Missed swimming last night as the snow kept me from getting there, shame as it would have loosened me up a bit as I am VERY sore today!

Had an expensive day today, took my bike to have the spokes tightened on the back wheel and ended up getting new wheels for £120!!

Did my first cheat meal in a while tonight, 2 battered sausages, large cod, large chips and a piece of cheesecake *burp* yum


----------



## Robbie (Dec 31, 2007)

*Bench Press*

10x20kg

2x25kg

2x30kg

2x35kg

5x37.5kg

5x37.5kg

5x37.5kg

5x37.5kg

5x37.5kg

*Military Press*

10x20kg

2x25kg

5x27.5kg

5x27.5kg

5x27.5kg

5x27.5kg

5x27.5kg

*
Dips (across 2 benches)*

5x15kg

5x15kg

5x15kg

5x15kg

5x15kg


----------



## Robbie (Dec 31, 2007)

*Dead lift*

2x50

2x60

2x70

2x80

5x85

5x85

5x85

5x85

5x85

*Chin Ups*

5

5

5

5

3

*DB Row*

5x8

5x10

5x18

5x22

5x22

5x22

5x22

5x22


----------



## Robbie (Dec 31, 2007)

Had a swim tonight, only a quick 20lengths but all time spent in the pool is good...


----------



## Robbie (Dec 31, 2007)

And as it is nearly my birthday, should be getting my wetsuit soon ready for the open water season!

brrrrrrrrrrr


----------



## Robbie (Dec 31, 2007)

Missed my leg day today, woke up not feeling up for it so decided to move it to tomorrow, am tempted to change to a tue/thur/sat split anyway as the Saturday gives me all day to recover the legs.

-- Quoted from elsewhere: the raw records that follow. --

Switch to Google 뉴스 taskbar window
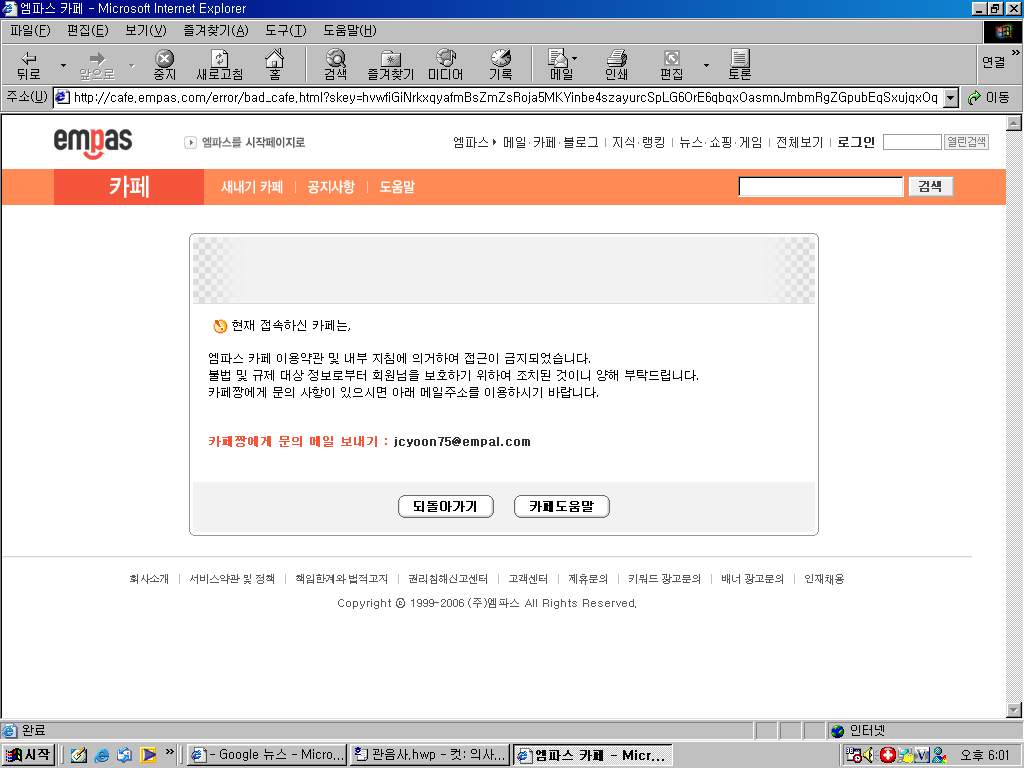This screenshot has width=1024, height=768. point(267,755)
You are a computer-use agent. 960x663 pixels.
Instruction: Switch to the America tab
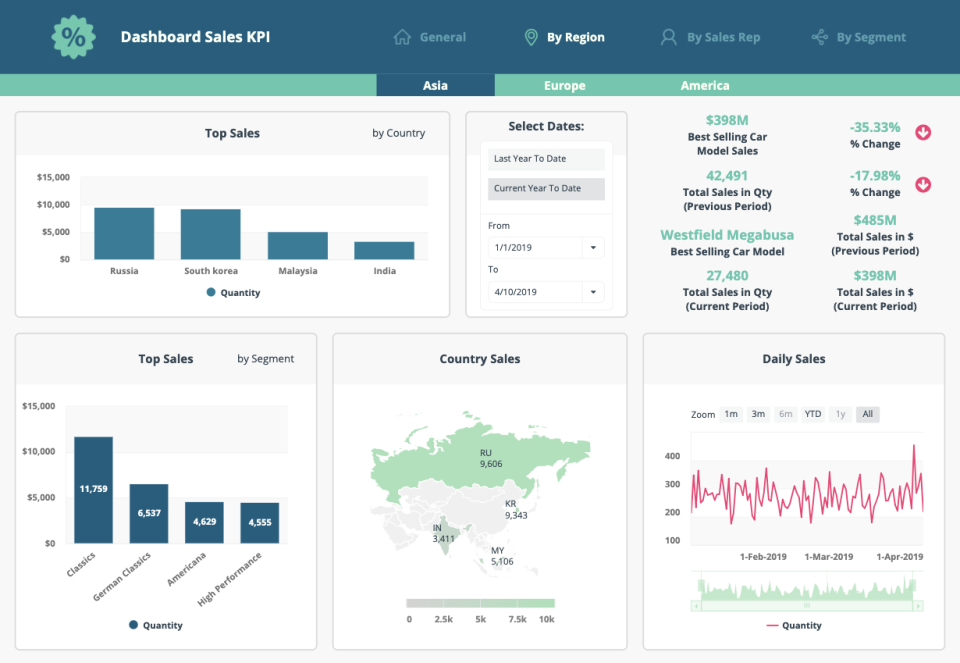705,86
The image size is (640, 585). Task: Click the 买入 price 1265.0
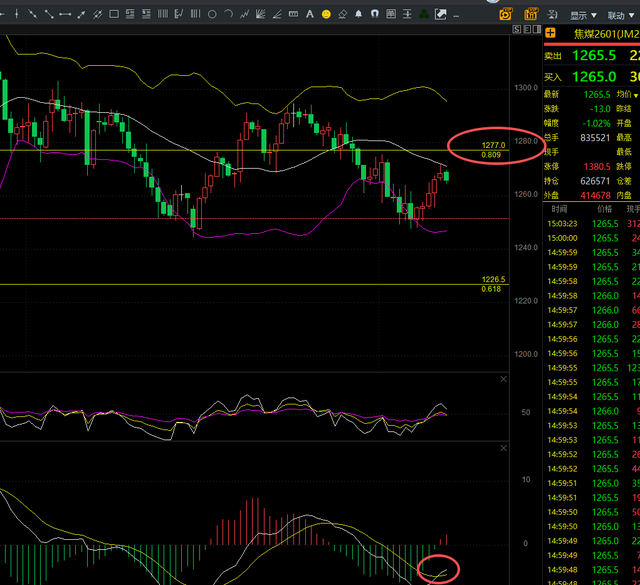pyautogui.click(x=594, y=77)
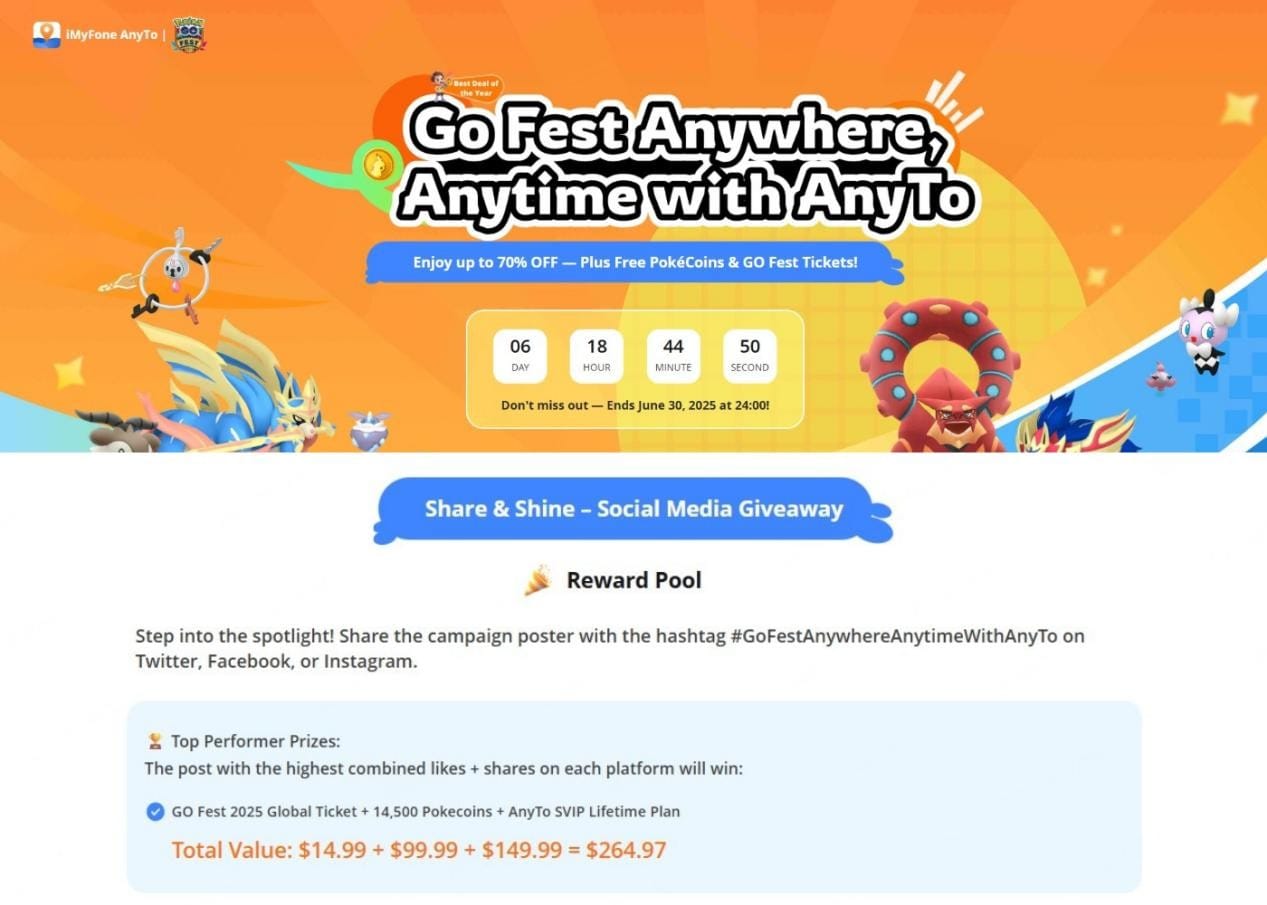The height and width of the screenshot is (905, 1267).
Task: Click the Share & Shine Social Media Giveaway banner
Action: pyautogui.click(x=634, y=509)
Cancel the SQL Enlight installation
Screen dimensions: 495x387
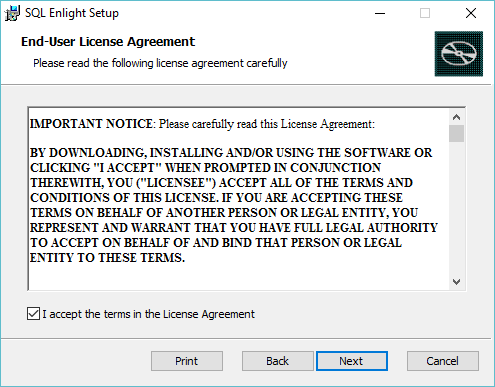[x=443, y=361]
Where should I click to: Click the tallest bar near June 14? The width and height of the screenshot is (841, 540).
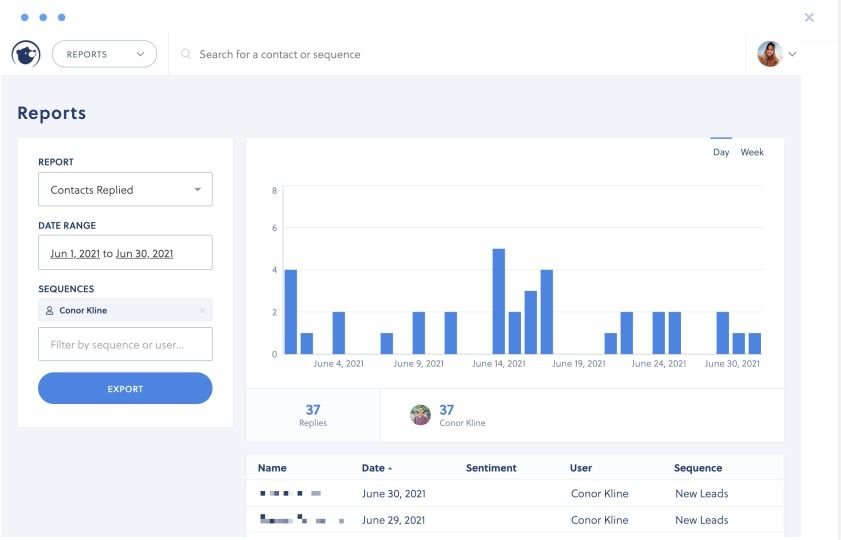pyautogui.click(x=499, y=301)
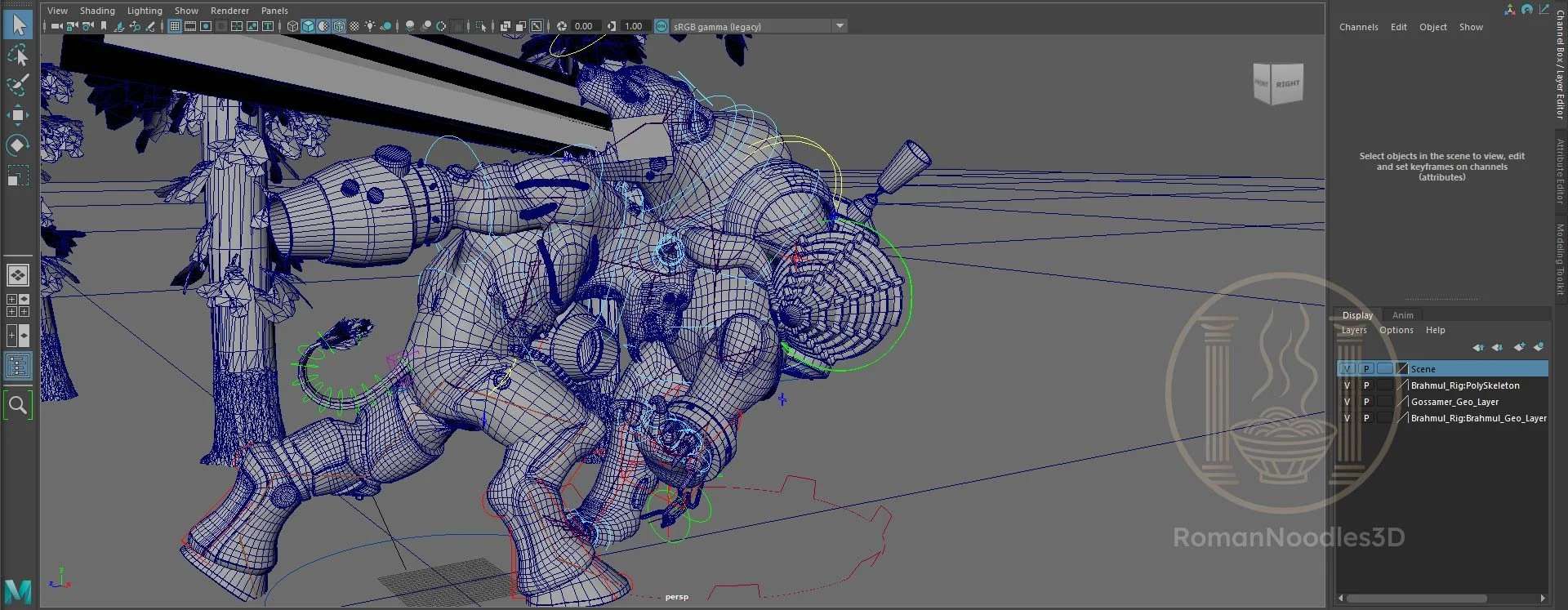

With no gym I decided to run to work.

Big mistake, had to walk half of it because of silly amounts of pain in both legs  Not sure exactly what has happened but will try a short run at the weekend to see if it comes back.

On a brighter note I went swimming tonight and everything is heading in the right direction, banged out 44 lengths and can really feel my stroke progressing.

I think I need to reconsider my gym work though, maybe every other week concentrating on endurance rather than strength as it much more important.

Thoughts?


----------



## Robbie (Dec 31, 2007)

A quick weigh in this morning puts me just under 70kg (just under 1kg increase) with my waist at a steady 32"

Definitely going in the right direction!


----------



## Robbie (Dec 31, 2007)

Nearly didn't make the gym this morning, glad I did in the end, was a really good workout 

*Squat*

10x20

2x30

2x40

2x50

2x60

5x70

5x70

5x70

5x70

57x0

*
Stiff Legged Dead lift*

10x20

2x30

2x40

2x50

5x60

5x60

5x60

5x60

5x60

*Barbell Lunges*

5x20

5x30

5x30

5x30

5x30

5x30


----------



## Robbie (Dec 31, 2007)

Another swim session today, 40 lengths (1km) doing 2 lengths with 30secs cooldown to try and get my swim stamina up.

This week I have...

Rode 45.1km (1hour48mins)

Ran 5km (45mins)*with injury

Swam 2.6km (1hour48mins)

Gym 2hours55mins

Total 7hours14mins

Over the next few weeks that is going to start getting to 10hours+


----------



## Robbie (Dec 31, 2007)

Another swim tonight after work.

22 Lengths, 2 off 20secs rest


----------



## Robbie (Dec 31, 2007)

Since getting to the pool more often, I'm sure my shoulders and chest have grown considerably!


----------



## MXD (Jan 23, 2008)

Good progress in here buddy, I'll be sure to read more often.


----------



## Robbie (Dec 31, 2007)

EURGH, I feel terrible today, sore throat tired etc.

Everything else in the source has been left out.